Task goal: Transcribe the entire listing faithfully; every line must match the original.

━━━

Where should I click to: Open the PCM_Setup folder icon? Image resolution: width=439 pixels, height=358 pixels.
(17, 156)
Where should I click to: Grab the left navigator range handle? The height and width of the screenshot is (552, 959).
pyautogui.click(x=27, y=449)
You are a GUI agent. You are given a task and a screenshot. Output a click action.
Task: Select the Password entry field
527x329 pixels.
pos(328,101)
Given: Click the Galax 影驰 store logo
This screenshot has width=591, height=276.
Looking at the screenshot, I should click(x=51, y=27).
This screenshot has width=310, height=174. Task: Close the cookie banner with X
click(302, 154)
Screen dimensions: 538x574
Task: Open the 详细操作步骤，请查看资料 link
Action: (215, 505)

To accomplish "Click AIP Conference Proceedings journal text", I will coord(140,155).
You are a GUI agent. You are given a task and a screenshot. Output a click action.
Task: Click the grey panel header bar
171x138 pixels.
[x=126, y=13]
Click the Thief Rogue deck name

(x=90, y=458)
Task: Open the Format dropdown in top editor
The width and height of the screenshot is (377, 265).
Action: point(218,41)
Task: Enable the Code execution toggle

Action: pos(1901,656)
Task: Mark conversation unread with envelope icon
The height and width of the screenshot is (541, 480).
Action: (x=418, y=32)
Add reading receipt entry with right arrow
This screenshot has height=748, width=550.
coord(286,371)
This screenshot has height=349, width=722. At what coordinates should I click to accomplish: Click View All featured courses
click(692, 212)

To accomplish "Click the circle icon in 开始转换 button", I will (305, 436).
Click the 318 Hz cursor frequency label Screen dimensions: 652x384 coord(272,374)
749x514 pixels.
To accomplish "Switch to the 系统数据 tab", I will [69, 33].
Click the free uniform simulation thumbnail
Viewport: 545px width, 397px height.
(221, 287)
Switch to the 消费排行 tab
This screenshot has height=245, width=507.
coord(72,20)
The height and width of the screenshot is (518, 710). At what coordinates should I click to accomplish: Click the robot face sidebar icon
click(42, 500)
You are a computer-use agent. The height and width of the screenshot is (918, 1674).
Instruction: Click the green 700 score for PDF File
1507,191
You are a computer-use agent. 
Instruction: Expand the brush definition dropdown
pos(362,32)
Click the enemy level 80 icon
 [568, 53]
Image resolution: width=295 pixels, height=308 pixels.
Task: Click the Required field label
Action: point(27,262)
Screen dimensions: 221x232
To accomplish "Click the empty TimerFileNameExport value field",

━━━

Written answer:
Where should I click to: Open the PCM_Setup folder icon? Image resolution: width=439 pixels, height=358 pixels.
(17, 156)
Where should I click to: Grab the left navigator range handle? The height and width of the screenshot is (552, 959).
pyautogui.click(x=27, y=449)
You are a GUI agent. You are given a task and a screenshot. Output a click action.
Task: Select the Password entry field
527x329 pixels.
pos(328,101)
Given: Click the Galax 影驰 store logo
This screenshot has width=591, height=276.
Looking at the screenshot, I should click(x=51, y=27).
This screenshot has width=310, height=174. Task: Close the cookie banner with X
click(302, 154)
Screen dimensions: 538x574
Task: Open the 详细操作步骤，请查看资料 link
Action: (215, 505)

To accomplish "Click AIP Conference Proceedings journal text", I will coord(140,155).
You are a GUI agent. You are given a task and a screenshot. Output a click action.
Task: Click the grey panel header bar
171x138 pixels.
[x=126, y=13]
Click the Thief Rogue deck name

(x=90, y=458)
Task: Open the Format dropdown in top editor
The width and height of the screenshot is (377, 265).
Action: point(218,41)
Task: Enable the Code execution toggle

Action: pos(1901,656)
Task: Mark conversation unread with envelope icon
The height and width of the screenshot is (541, 480).
Action: (x=418, y=32)
Add reading receipt entry with right arrow
This screenshot has height=748, width=550.
coord(286,371)
This screenshot has height=349, width=722. At what coordinates should I click to accomplish: Click View All featured courses
click(692, 212)

To accomplish "Click the circle icon in 开始转换 button", I will (305, 436).
Click the 318 Hz cursor frequency label Screen dimensions: 652x384 coord(272,374)
749x514 pixels.
To accomplish "Switch to the 系统数据 tab", I will [69, 33].
Click the free uniform simulation thumbnail
Viewport: 545px width, 397px height.
(221, 287)
Switch to the 消费排行 tab
This screenshot has height=245, width=507.
coord(72,20)
The height and width of the screenshot is (518, 710). At what coordinates should I click to accomplish: Click the robot face sidebar icon
click(42, 500)
You are a computer-use agent. The height and width of the screenshot is (918, 1674).
Instruction: Click the green 700 score for PDF File
1507,191
You are a computer-use agent. 
Instruction: Expand the brush definition dropdown
pos(362,32)
Click the enemy level 80 icon
 [568, 53]
Image resolution: width=295 pixels, height=308 pixels.
Task: Click the Required field label
Action: point(27,262)
Screen dimensions: 221x232
To accomplish "Click the empty TimerFileNameExport value field",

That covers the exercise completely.